EXCERPT TO READ section start

German professor of law and legal philosopher

Eric Andreas Hilgendorf (/de/; born 3 December 1960) is a German professor of law and legal philosopher. He holds the Chair in Criminal Law, Criminal Procedure, Legal Theory, and Information and Computer Science Law at the University of Würzburg. Hilgendorf is one of Germany's most influential scholars in the field of criminal law, with special focuses on IT law as well as on artificial intelligence and law.

== Academic background ==
After graduating from high school in Ansbach in 1980, Hilgendorf entered the University of Tübingen, where he studied a range of subjects including philosophy, modern history, religious studies, and law. He was awarded his BA/MA degree in philosophy and history upon submission of his master's thesis entitled the History of the Parliamentary Freedom of Speech in Germany. In 1990 he completed his PhD in Philosophy with submission of the study Argumentation in Jurisprudence, and was awarded his second PhD, in the field of Law, for his thesis entitled Criminal Production Liability in the Society of Risk. In 1997 he completed the dissertation for his habilitation On the Distinction of Factual Statements and Value Judgments in Criminal Law, which focused on criminal law, criminal procedure, and legal philosophy.

EXCERPT TO READ section end
PROVIDED MATERIAL section start

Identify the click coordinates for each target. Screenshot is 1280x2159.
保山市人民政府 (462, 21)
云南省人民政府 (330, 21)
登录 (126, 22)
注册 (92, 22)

PROVIDED MATERIAL section end

COMPLETE THE FOLLOWING >>
- A) Answer these questions using the text on Eric Hilgendorf:
(i) At which university does he hold his chair?
(ii) In what town did he graduate from high school, and in what year?
(iii) What was the title of his habilitation dissertation?
- B) Write out a passage from the text on Eric Hilgendorf word for word. Begin at the words "Eric Andreas Hilgendorf" and stop after "intelligence and law.".

REPLIES >>
- A)
(i) The University of Würzburg.
(ii) Ansbach, in 1980.
(iii) On the Distinction of Factual Statements and Value Judgments in Criminal Law.

- B)
Eric Andreas Hilgendorf (/de/; born 3 December 1960) is a German professor of law and legal philosopher. He holds the Chair in Criminal Law, Criminal Procedure, Legal Theory, and Information and Computer Science Law at the University of Würzburg. Hilgendorf is one of Germany's most influential scholars in the field of criminal law, with special focuses on IT law as well as on artificial intelligence and law.